===== RECORDS FOR THE TASK
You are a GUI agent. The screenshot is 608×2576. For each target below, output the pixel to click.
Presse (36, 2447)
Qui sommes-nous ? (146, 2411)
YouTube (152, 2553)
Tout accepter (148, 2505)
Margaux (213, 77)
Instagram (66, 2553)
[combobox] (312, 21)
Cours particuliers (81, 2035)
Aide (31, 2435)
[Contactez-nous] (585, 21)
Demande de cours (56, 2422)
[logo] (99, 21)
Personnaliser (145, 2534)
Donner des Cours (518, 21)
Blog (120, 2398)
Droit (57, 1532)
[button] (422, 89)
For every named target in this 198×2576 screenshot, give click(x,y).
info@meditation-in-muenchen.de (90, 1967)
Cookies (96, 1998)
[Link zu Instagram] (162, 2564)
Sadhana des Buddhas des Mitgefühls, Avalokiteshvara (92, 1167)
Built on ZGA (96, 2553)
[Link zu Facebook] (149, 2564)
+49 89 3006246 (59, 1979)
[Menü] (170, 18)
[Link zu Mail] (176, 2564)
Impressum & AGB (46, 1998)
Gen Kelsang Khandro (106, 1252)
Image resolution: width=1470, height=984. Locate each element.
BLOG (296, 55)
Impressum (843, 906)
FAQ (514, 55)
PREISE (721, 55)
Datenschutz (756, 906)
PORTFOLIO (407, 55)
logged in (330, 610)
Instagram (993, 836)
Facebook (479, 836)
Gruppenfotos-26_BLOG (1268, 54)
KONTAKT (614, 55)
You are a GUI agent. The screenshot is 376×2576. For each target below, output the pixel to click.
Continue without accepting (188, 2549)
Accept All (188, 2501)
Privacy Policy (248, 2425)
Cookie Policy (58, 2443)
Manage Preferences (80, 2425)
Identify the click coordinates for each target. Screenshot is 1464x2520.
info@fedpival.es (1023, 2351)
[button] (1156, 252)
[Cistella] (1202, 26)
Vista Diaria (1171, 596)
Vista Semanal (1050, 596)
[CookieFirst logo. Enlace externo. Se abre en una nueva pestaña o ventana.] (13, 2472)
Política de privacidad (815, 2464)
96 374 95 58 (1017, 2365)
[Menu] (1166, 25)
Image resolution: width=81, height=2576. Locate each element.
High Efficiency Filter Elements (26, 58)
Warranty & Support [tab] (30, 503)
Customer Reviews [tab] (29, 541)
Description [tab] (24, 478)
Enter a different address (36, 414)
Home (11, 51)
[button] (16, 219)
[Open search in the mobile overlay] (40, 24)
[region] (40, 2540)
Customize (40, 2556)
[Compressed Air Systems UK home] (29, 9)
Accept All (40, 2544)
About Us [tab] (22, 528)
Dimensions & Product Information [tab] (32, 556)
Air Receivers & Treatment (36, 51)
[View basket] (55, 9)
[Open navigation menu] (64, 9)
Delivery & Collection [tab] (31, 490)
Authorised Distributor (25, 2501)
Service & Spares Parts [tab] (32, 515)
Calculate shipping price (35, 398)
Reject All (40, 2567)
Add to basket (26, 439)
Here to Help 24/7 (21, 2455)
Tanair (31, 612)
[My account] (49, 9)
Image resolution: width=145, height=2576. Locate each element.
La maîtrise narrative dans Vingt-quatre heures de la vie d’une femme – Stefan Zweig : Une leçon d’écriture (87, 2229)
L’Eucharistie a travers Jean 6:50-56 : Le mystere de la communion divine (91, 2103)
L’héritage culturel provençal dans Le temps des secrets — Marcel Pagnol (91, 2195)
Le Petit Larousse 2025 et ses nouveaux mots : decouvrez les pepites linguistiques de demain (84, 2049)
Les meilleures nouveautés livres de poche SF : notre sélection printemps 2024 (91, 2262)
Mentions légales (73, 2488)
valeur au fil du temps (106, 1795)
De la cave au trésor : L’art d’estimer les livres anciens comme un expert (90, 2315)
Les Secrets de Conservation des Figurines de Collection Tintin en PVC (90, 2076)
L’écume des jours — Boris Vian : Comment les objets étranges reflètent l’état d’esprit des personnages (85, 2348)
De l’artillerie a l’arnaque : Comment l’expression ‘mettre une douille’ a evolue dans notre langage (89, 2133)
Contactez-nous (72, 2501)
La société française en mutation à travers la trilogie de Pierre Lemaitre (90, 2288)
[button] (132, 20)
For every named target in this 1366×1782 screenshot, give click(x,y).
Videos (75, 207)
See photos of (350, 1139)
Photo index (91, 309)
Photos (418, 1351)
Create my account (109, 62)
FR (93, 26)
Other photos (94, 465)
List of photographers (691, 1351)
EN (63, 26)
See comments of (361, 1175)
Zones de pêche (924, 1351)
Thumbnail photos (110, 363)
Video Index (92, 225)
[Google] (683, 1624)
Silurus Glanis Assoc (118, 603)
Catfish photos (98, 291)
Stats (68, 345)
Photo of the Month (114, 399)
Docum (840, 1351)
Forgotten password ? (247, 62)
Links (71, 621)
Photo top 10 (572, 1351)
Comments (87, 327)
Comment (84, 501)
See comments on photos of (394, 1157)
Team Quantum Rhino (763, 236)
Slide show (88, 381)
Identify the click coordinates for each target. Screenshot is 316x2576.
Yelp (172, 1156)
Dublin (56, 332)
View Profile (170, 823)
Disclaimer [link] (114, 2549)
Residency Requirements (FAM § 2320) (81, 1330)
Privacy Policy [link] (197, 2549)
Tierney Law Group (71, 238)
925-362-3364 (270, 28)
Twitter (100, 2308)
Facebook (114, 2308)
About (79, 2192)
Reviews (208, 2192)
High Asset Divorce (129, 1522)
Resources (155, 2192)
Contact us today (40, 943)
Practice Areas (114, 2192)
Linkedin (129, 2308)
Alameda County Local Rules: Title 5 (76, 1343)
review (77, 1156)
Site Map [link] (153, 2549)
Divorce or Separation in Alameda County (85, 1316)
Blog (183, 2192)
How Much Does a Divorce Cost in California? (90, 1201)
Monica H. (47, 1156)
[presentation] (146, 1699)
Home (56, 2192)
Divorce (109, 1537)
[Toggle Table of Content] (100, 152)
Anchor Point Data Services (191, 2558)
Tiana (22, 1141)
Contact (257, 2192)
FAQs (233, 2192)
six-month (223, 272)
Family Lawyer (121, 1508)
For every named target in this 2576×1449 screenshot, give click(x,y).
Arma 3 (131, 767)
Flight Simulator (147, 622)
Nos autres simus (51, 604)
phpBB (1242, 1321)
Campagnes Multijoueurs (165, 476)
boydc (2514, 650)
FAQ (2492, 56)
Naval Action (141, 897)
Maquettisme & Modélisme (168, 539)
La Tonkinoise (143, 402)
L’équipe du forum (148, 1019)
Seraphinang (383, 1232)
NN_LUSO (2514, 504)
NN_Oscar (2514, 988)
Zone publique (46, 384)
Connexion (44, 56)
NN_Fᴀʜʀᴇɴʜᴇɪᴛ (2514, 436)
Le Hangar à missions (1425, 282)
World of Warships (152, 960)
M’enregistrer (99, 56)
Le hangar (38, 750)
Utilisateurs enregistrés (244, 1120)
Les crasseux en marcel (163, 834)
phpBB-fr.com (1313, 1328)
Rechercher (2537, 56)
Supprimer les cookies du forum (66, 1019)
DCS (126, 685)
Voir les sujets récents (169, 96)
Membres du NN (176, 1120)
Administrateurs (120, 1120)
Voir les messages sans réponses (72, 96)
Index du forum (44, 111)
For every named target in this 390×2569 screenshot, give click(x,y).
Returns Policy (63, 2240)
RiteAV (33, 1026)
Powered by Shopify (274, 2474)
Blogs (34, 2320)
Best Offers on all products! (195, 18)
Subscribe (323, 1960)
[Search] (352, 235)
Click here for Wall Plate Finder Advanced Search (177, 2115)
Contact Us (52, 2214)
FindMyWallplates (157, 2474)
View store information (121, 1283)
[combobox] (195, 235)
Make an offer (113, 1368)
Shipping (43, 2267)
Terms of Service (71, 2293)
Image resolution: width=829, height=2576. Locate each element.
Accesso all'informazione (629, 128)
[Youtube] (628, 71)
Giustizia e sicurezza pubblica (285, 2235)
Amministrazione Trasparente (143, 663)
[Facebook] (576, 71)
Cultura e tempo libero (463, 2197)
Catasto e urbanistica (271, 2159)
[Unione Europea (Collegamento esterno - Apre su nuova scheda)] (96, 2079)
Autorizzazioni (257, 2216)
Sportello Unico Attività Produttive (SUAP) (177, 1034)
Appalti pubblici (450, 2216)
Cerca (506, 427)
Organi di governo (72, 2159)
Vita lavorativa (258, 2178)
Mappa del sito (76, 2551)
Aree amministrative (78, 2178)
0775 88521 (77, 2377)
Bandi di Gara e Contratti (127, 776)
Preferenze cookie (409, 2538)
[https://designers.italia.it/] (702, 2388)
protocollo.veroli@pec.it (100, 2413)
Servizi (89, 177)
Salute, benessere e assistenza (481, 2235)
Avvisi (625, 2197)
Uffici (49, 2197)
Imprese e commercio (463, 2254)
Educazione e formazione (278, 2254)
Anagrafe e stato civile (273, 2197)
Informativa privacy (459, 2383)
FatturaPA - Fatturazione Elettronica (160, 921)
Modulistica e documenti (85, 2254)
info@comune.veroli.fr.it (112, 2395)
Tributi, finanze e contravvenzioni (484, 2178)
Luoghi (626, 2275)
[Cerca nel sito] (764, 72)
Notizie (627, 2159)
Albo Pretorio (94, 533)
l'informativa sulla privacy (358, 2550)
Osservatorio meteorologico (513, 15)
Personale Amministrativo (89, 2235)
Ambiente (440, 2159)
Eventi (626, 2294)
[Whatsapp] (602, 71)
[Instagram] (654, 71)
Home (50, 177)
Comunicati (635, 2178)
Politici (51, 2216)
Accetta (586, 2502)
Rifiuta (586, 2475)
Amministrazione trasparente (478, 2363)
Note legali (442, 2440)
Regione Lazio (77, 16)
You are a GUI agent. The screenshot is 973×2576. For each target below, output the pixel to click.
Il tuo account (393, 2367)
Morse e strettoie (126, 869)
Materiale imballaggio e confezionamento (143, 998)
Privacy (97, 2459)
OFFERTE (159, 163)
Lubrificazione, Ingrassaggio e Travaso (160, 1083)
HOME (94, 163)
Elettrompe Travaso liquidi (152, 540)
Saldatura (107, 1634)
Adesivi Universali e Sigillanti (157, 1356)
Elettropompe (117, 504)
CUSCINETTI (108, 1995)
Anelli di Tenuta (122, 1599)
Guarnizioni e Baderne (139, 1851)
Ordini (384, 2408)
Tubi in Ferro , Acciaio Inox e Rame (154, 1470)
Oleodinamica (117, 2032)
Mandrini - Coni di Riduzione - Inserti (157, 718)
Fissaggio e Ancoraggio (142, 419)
==========
» **REQUIRED ACTION**
Extract the lines above, from the first one through the one containing "[Contactez-nous] (585, 21)", and return only those, unchanged.

» **WORKED SOLUTION**
You are a GUI agent. The screenshot is 608×2576. For each target below, output the pixel to click.
Presse (36, 2447)
Qui sommes-nous ? (146, 2411)
YouTube (152, 2553)
Tout accepter (148, 2505)
Margaux (213, 77)
Instagram (66, 2553)
[combobox] (312, 21)
Cours particuliers (81, 2035)
Aide (31, 2435)
[Contactez-nous] (585, 21)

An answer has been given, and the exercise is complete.